### What is required
Present the data below as a numbered list, omitting any blank lines.

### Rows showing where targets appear
◇ ◇ ◇ ◇ ◇

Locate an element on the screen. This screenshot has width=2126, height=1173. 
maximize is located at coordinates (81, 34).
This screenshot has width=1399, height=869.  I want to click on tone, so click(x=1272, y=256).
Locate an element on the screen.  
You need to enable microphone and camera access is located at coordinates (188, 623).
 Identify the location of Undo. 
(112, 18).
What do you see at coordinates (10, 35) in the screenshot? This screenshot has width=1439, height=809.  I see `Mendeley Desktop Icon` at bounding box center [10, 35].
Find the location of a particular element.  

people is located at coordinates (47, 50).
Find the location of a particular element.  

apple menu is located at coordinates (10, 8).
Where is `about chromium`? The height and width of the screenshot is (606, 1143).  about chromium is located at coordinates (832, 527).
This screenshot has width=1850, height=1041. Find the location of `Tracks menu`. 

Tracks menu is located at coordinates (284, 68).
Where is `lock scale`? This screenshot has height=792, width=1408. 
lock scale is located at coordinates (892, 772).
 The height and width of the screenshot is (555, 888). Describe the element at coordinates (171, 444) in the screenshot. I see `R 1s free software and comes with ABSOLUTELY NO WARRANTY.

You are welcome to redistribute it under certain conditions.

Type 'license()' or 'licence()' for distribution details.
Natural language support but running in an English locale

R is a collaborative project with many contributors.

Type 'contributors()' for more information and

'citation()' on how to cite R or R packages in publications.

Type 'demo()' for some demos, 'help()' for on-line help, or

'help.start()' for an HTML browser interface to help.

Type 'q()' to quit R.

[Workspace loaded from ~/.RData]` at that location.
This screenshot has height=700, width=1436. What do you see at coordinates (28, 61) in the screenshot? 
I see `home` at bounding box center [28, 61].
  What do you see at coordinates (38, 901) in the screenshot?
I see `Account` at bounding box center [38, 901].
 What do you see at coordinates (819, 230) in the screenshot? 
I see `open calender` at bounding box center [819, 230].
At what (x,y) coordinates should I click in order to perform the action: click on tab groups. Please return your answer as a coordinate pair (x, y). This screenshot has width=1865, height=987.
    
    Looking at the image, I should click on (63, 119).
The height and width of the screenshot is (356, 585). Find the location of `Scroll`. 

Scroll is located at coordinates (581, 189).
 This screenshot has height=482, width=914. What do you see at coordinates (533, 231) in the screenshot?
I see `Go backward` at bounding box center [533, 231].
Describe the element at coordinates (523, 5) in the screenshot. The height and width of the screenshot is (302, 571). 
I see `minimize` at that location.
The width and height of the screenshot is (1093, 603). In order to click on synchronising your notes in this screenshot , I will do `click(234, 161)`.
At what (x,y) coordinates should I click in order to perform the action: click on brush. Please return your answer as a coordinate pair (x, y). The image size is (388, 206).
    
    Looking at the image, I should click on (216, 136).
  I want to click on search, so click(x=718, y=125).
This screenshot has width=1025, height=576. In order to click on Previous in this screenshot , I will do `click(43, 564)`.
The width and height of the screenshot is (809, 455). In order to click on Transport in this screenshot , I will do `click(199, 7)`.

◇ ◇ ◇ ◇ ◇

### Exercise response
1. Locate an element on the screen. This screenshot has width=2126, height=1173. 
2. maximize is located at coordinates (81, 34).
3. This screenshot has width=1399, height=869.  I want to click on tone, so click(x=1272, y=256).
4. Locate an element on the screen.  
5. You need to enable microphone and camera access is located at coordinates (188, 623).
6.  Identify the location of Undo. 
7. (112, 18).
8. What do you see at coordinates (10, 35) in the screenshot? This screenshot has width=1439, height=809.  I see `Mendeley Desktop Icon` at bounding box center [10, 35].
9. Find the location of a particular element.  
10. people is located at coordinates (47, 50).
11. Find the location of a particular element.  
12. apple menu is located at coordinates (10, 8).
13. Where is `about chromium`? The height and width of the screenshot is (606, 1143).  about chromium is located at coordinates (832, 527).
14. This screenshot has width=1850, height=1041. Find the location of `Tracks menu`. 
15. Tracks menu is located at coordinates (284, 68).
16. Where is `lock scale`? This screenshot has height=792, width=1408. 
17. lock scale is located at coordinates (892, 772).
18.  The height and width of the screenshot is (555, 888). Describe the element at coordinates (171, 444) in the screenshot. I see `R 1s free software and comes with ABSOLUTELY NO WARRANTY.
19. You are welcome to redistribute it under certain conditions.
20. Type 'license()' or 'licence()' for distribution details.
21. Natural language support but running in an English locale
22. R is a collaborative project with many contributors.
23. Type 'contributors()' for more information and
24. 'citation()' on how to cite R or R packages in publications.
25. Type 'demo()' for some demos, 'help()' for on-line help, or
26. 'help.start()' for an HTML browser interface to help.
27. Type 'q()' to quit R.
28. [Workspace loaded from ~/.RData]` at that location.
29. This screenshot has height=700, width=1436. What do you see at coordinates (28, 61) in the screenshot? 
30. I see `home` at bounding box center [28, 61].
31.   What do you see at coordinates (38, 901) in the screenshot?
32. I see `Account` at bounding box center [38, 901].
33.  What do you see at coordinates (819, 230) in the screenshot? 
34. I see `open calender` at bounding box center [819, 230].
35. At what (x,y) coordinates should I click in order to perform the action: click on tab groups. Please return your answer as a coordinate pair (x, y). This screenshot has width=1865, height=987.
36.     Looking at the image, I should click on (63, 119).
37. The height and width of the screenshot is (356, 585). Find the location of `Scroll`. 
38. Scroll is located at coordinates (581, 189).
39.  This screenshot has height=482, width=914. What do you see at coordinates (533, 231) in the screenshot?
40. I see `Go backward` at bounding box center [533, 231].
41. Describe the element at coordinates (523, 5) in the screenshot. The height and width of the screenshot is (302, 571). 
42. I see `minimize` at that location.
43. The width and height of the screenshot is (1093, 603). In order to click on synchronising your notes in this screenshot , I will do `click(234, 161)`.
44. At what (x,y) coordinates should I click in order to perform the action: click on brush. Please return your answer as a coordinate pair (x, y). The image size is (388, 206).
45.     Looking at the image, I should click on (216, 136).
46.   I want to click on search, so click(x=718, y=125).
47. This screenshot has width=1025, height=576. In order to click on Previous in this screenshot , I will do `click(43, 564)`.
48. The width and height of the screenshot is (809, 455). In order to click on Transport in this screenshot , I will do `click(199, 7)`.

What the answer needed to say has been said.